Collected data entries
BEGIN

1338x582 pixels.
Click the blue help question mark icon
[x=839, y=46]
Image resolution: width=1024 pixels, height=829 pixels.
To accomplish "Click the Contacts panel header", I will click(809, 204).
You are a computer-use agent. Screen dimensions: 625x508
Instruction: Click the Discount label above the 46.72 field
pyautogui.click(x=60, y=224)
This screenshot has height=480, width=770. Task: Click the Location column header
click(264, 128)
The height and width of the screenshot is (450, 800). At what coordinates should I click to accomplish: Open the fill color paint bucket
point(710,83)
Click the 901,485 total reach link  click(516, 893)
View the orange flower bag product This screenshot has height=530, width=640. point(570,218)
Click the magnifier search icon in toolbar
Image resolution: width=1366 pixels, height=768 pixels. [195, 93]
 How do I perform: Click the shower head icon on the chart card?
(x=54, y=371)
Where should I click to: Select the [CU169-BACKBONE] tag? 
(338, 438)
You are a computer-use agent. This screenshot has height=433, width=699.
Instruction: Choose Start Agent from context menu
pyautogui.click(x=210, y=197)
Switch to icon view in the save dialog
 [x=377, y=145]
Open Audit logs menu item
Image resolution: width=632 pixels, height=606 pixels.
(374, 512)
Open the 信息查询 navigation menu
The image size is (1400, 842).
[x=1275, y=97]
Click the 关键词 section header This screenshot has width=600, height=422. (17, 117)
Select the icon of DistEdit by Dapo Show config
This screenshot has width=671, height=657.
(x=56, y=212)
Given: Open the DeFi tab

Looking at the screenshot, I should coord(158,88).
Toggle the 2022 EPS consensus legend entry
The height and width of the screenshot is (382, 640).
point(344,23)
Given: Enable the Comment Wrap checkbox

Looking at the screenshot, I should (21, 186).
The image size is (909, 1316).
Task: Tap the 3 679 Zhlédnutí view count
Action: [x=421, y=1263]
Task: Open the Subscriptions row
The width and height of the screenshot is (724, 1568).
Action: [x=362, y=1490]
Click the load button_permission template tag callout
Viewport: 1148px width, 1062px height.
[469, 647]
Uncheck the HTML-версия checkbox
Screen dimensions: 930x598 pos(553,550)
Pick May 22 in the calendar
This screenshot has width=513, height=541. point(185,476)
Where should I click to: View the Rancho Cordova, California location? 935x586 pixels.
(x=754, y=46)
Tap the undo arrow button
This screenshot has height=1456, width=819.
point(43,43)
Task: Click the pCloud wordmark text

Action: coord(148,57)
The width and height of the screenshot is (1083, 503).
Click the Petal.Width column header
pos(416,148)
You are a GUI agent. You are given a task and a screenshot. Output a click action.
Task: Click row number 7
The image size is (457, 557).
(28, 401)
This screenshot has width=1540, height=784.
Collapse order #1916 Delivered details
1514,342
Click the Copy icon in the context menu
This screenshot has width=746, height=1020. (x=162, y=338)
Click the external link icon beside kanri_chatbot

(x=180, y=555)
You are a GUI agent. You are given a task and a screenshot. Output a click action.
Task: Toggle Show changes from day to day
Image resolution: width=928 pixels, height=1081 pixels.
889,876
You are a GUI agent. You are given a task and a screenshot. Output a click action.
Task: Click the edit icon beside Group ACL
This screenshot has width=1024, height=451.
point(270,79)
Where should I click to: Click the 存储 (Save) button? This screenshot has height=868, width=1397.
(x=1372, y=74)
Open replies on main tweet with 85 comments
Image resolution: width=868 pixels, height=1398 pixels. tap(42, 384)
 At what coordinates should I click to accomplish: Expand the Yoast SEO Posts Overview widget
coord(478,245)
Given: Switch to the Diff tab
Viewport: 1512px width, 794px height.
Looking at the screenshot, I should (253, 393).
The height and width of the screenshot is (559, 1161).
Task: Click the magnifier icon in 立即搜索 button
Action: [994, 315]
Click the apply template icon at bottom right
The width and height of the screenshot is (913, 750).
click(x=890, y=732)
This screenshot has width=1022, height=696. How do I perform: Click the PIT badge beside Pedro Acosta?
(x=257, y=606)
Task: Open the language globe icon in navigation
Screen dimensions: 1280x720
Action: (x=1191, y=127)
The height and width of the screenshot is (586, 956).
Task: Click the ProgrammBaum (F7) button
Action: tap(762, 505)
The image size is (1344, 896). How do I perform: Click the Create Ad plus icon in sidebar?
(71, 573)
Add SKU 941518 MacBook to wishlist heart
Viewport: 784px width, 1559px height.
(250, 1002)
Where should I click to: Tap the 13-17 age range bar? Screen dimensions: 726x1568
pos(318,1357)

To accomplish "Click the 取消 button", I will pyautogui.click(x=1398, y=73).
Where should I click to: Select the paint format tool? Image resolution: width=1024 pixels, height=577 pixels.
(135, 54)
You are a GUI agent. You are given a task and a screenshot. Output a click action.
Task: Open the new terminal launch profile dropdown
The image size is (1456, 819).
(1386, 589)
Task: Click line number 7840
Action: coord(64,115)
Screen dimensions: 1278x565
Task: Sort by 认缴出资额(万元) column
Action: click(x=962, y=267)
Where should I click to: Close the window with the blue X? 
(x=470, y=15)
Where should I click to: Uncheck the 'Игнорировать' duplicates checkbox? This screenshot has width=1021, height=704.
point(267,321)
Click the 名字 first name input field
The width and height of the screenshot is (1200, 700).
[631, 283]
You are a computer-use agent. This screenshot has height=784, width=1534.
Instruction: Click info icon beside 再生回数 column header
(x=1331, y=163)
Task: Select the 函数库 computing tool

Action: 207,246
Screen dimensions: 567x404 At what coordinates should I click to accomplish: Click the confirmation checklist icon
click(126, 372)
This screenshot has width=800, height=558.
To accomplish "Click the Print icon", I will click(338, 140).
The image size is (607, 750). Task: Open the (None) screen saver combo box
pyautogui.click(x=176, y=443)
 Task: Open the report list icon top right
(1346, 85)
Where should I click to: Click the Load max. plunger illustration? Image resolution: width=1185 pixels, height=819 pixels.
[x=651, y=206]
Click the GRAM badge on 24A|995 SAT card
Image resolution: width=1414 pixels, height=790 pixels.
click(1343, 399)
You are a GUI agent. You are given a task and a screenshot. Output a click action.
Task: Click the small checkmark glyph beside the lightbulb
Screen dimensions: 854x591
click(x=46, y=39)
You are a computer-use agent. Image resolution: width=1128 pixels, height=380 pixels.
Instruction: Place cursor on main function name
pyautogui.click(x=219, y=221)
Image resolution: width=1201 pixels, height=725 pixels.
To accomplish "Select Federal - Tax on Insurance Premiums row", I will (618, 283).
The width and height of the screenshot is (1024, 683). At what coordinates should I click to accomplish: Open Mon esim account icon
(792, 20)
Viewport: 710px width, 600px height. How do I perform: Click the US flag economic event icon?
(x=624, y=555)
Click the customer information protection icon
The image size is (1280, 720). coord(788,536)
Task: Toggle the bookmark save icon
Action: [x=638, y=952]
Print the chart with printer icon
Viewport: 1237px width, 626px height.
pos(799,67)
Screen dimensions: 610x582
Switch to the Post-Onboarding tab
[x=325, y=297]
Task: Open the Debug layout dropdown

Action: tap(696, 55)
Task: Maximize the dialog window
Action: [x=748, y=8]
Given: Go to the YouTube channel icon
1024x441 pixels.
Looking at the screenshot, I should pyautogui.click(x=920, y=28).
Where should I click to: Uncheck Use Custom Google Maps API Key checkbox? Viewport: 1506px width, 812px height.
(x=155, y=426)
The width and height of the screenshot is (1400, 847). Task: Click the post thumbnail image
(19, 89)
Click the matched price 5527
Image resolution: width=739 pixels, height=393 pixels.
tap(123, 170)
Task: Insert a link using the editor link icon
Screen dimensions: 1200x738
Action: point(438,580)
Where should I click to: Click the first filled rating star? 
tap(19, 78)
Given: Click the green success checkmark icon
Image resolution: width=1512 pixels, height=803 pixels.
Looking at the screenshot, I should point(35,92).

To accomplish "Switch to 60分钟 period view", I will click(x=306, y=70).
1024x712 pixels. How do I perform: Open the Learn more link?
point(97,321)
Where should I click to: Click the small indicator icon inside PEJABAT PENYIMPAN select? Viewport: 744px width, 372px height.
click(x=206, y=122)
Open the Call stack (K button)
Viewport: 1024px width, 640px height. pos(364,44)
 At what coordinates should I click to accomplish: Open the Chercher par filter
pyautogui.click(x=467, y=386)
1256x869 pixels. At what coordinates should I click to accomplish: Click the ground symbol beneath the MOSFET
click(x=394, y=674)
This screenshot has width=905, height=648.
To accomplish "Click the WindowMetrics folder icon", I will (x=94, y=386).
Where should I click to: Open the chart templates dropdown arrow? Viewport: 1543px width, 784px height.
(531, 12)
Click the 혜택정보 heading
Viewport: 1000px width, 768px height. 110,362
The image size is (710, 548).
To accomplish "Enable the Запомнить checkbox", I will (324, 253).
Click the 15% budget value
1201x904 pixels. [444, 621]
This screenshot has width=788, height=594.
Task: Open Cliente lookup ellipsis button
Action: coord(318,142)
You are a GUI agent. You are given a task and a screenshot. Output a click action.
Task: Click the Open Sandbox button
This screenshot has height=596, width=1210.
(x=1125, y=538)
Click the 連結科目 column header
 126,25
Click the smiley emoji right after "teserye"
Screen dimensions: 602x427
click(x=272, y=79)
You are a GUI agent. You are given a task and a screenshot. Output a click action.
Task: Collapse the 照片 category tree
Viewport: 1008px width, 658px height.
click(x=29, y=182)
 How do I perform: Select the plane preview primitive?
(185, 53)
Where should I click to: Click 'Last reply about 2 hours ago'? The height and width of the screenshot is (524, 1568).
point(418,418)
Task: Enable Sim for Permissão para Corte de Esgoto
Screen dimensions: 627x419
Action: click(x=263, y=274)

END

## [ACTIVITY]
With "checkmark" as the search string, filter the records and return each line that has it.

## [OUTPUT FOR THIS EXERCISE]
Task: Click the small checkmark glyph beside the lightbulb
Given: Click the green success checkmark icon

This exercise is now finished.